◆ WHAT NEEDS TO BE DONE ◆
With the pictures omitted, write out the entries that follow exactly as they stand.

◆ DATA SECTION ◆
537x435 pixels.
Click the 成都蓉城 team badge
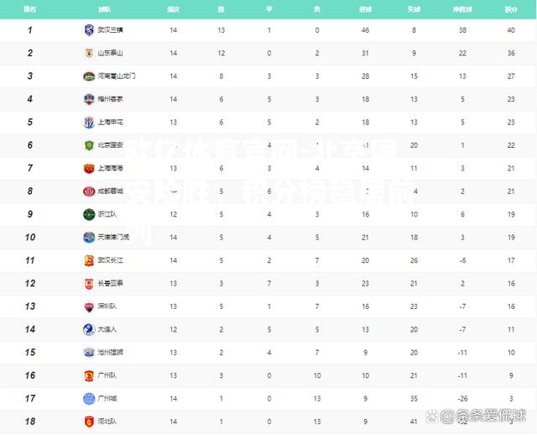(89, 191)
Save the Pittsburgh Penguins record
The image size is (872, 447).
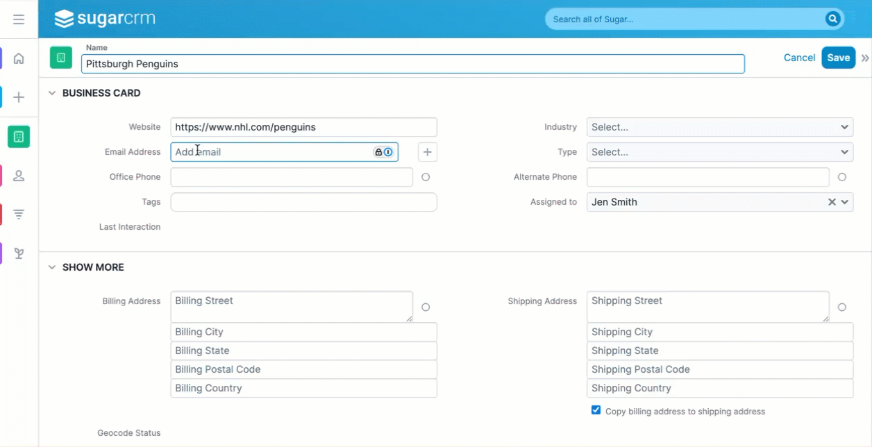click(x=838, y=58)
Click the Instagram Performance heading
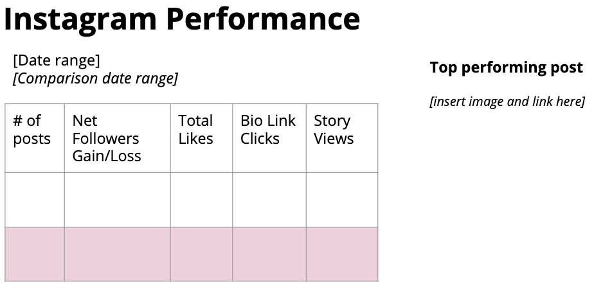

◆ RESPONSE BELOW ◆
537x435 pixels.
Click the 成都蓉城 team badge
(89, 191)
Save the Pittsburgh Penguins record
The image size is (872, 447).
click(x=838, y=58)
Click the Instagram Performance heading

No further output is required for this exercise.